Si l’histoire officielle a longtemps négligé la mémoire du général Dumas, son fils réparera cette injustice et vouera à ce père qu’il a à peine connu une admiration sans bornes. Devenu l’un des écrivains les plus célèbres de son temps, il immortalisera sa figure à travers ses romans.

La silhouette imposante et la force légendaire du général se retrouvent notamment dans le personnage de Porthos des Trois Mousquetaires. Plus encore, l’amitié qu’il noua avec trois futurs généraux de cavalerie – Jean-Louis Espagne, Louis-Chrétien Carrière de Beaumont et Joseph Piston – inspira directement ce roman emblématique.
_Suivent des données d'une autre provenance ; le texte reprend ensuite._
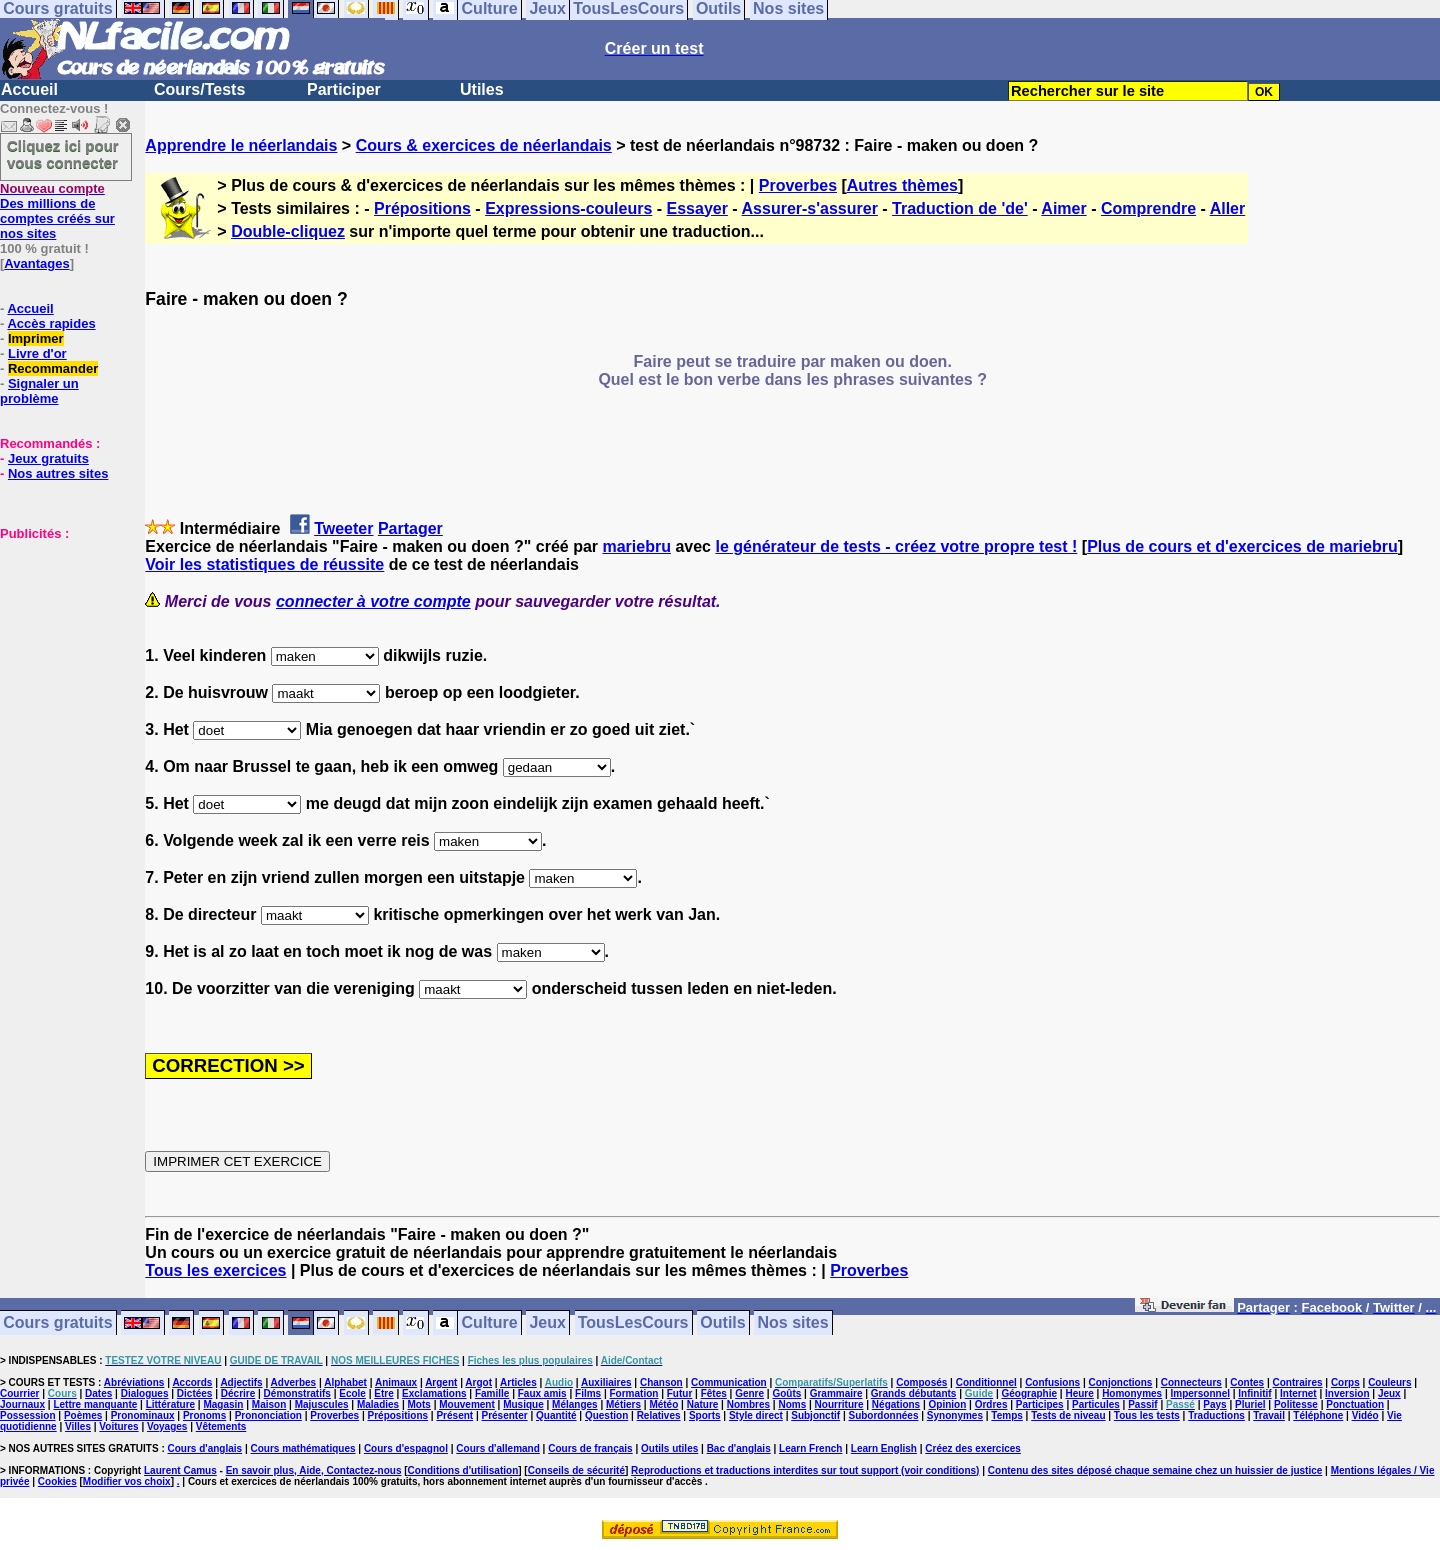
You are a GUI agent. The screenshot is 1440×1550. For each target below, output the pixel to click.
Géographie (1029, 1393)
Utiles (482, 89)
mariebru (636, 546)
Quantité (556, 1415)
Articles (518, 1382)
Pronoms (204, 1415)
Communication (729, 1382)
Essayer (697, 208)
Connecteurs (1191, 1382)
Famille (492, 1393)
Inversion (1347, 1393)
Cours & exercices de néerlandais (484, 145)
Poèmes (83, 1415)
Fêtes (714, 1393)
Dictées (195, 1393)
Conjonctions (1121, 1382)
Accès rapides (51, 323)
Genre (749, 1393)
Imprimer (36, 338)
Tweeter (343, 528)
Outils (722, 1323)
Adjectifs (241, 1382)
Quant aux épreuves de sa captivité à Tarente, elles nourriront l’intrigue du Comte de Monte-Cristo.

Ainsi, par un étonnant retournement du destin, le nom de Dumas, hérité d’une esclave de Saint-Domingue, est devenu l’un des plus illustres de la littérature mondiale. Comme le soulignait Anatole France :

« Le plus grand des Dumas, c’est le fils de la négresse, c’est le général Alexandre Dumas de La Pailleterie, le vainqueur du Saint-Bernard et du Mont-Cenis, le héros de Brixen. »

Son petit-fils, Alexandre Dumas fils, achèvera cette dynastie littéraire en devenant à son tour un écrivain reconnu, membre de l’Académie française et auteur de La Dame aux Camélias. Son fauteuil à l’Académie est aujourd’hui occupé par Dany Laferrière.
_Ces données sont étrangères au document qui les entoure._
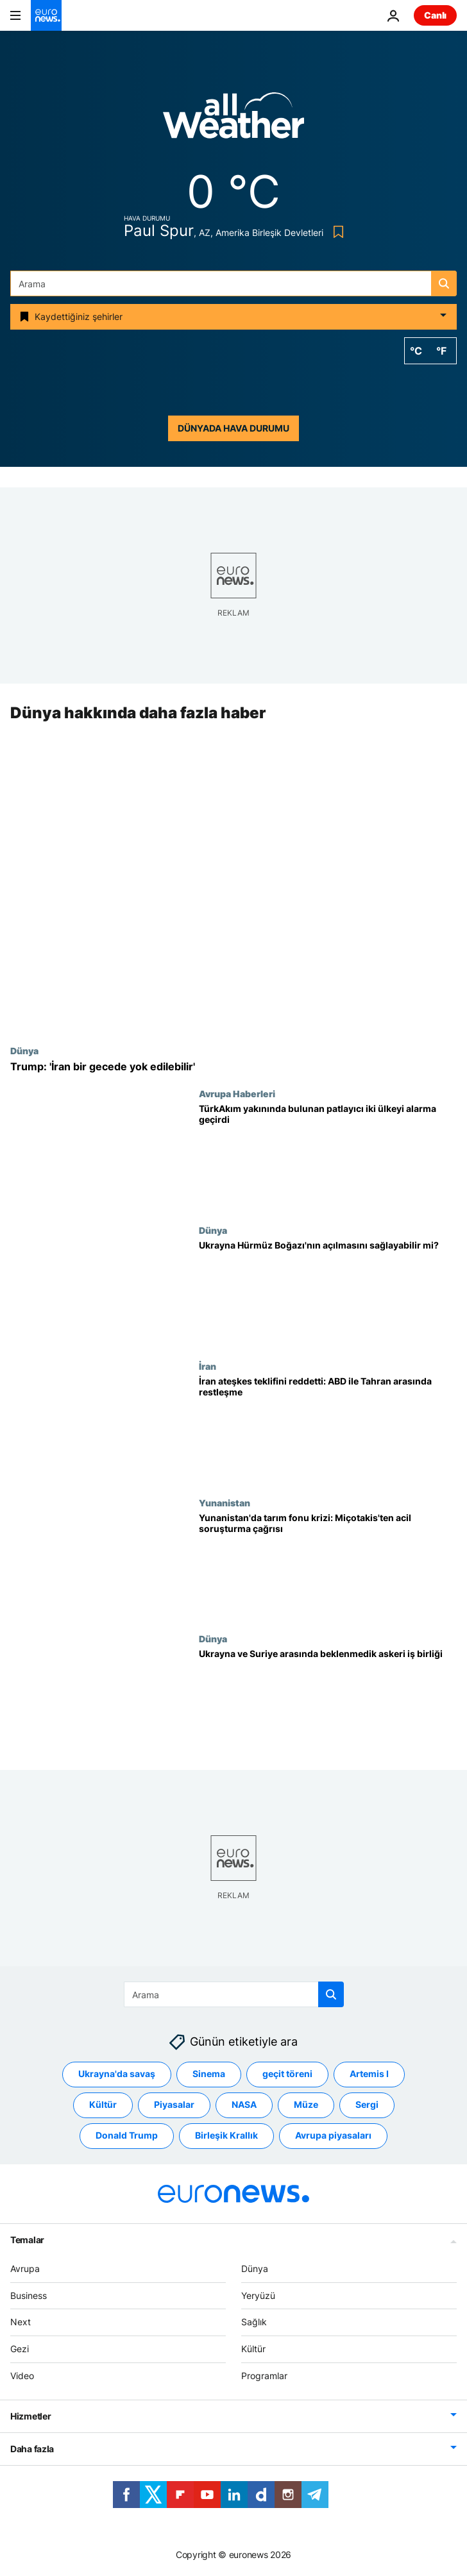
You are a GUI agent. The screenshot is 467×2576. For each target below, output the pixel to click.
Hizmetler (30, 2416)
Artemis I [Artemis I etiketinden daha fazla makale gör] (369, 2073)
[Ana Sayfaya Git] (46, 15)
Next (20, 2321)
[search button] (444, 283)
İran (207, 1366)
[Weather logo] (233, 119)
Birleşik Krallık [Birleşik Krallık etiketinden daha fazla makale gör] (226, 2135)
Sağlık (254, 2321)
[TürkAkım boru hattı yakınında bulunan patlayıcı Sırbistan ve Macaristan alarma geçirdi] (328, 1157)
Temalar (27, 2239)
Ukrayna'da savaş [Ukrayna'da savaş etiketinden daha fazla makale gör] (116, 2073)
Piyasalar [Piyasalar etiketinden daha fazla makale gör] (174, 2104)
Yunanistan (224, 1502)
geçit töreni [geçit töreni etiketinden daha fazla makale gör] (287, 2073)
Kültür (253, 2348)
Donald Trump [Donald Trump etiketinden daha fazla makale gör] (127, 2135)
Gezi (19, 2348)
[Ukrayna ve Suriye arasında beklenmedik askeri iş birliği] (328, 1702)
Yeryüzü (258, 2295)
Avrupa (25, 2268)
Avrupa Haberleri (237, 1094)
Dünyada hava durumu (233, 428)
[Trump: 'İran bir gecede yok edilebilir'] (233, 1067)
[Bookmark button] (335, 232)
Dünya (24, 1050)
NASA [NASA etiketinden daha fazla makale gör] (244, 2104)
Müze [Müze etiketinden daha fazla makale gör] (306, 2104)
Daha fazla (32, 2448)
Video (22, 2375)
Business (28, 2295)
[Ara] (233, 283)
La reconnaissance officielle envers le général Dumas fut longtemps parcimonieuse. Son nom figure sur l'Arc de Triomphe de Paris, mais il fallut attendre longtemps pour qu'un véritable hommage lui soit rendu. Une première statue fut érigée en 1913 à Paris, aux côtés de celles de son fils et de son petit-fils. Mais ce monument fut détruit par les nazis en 1942, pendant l'Occupation de la France.

Ce n'est qu'en 2009, à l'initiative de l'Association des Amis du général Dumas et de l'historien Claude Ribbe, qu'une nouvelle sculpture à sa mémoire fut inaugurée au même endroit. C'est devant ce monument que se commémore désormais à Paris, chaque 10 mai, l'abolition de l'esclavage. Selon le vœu d'Alexandre Dumas père, fils du général, une statue identique devrait être placée à Port-au-Prince.
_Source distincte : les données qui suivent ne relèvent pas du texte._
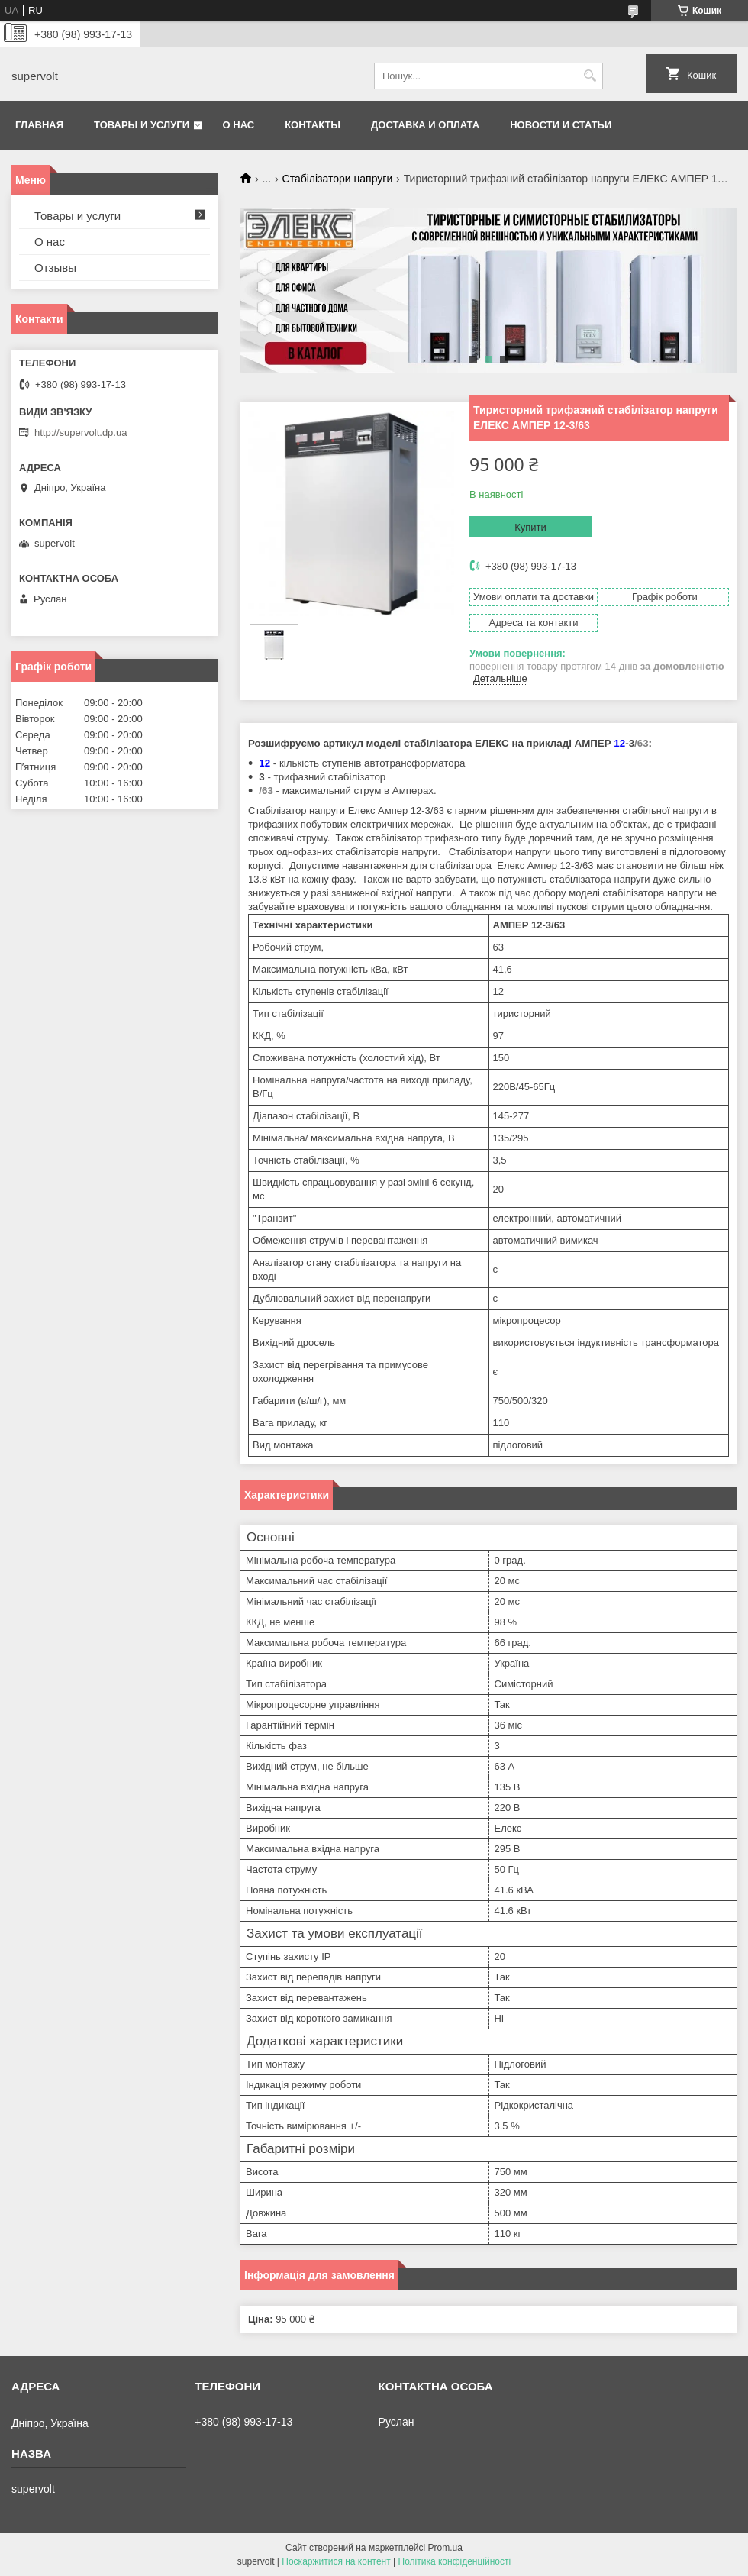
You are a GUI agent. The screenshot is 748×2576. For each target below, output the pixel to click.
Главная (39, 125)
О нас (239, 125)
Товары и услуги (141, 125)
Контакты (312, 125)
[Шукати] (589, 76)
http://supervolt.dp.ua (80, 432)
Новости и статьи (560, 125)
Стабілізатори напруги (337, 179)
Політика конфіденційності (454, 2561)
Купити (530, 527)
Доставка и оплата (425, 125)
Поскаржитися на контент (336, 2561)
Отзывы (55, 267)
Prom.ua (445, 2547)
Un roman est consacré à la jeunesse d'Alexandre Dumas à Jérémie et en France. Intitulé Alex, fils d'esclave, il a été écrit par Christel Mouchard et publié chez Flammarion en 2019. Plus récemment, l'intérêt pour cette figure exceptionnelle s'est manifesté jusque dans sa terre natale. À Jérémie, un projet de Musée Alexandre Dumas est en cours de développement sur l'habitation Madère, dans la localité de Latibolière, où a vécu Marie-Cessette. Ce centre à vocation culturelle, sociale et écologique, qui s'étendra sur quatre carreaux de terre, comprendra notamment une maison centrale reconstituant symboliquement la case de la mère des Dumas.

Ce projet est fortement soutenu par la mairie de Villers-Cotterêts en France, qui a déjà fait don d'une série de documents et d'artefacts relatifs aux Dumas. En attendant l'édification du musée, ces précieuses pièces (correspondances, portraits, manuscrits, lettres d'écrou, autographes) sont provisoirement conservées au Collège Alexandre Dumas de Latibolière. Les consultations se poursuivent.

Deux siècles après sa disparition, la mémoire du général Alexandre Dumas retrouve progressivement la place qui lui revient dans l'histoire d'Haïti comme dans celle de la France. Fils de la terre haïtienne et héros de la Révolution française, il incarne un héritage partagé entre les deux nations.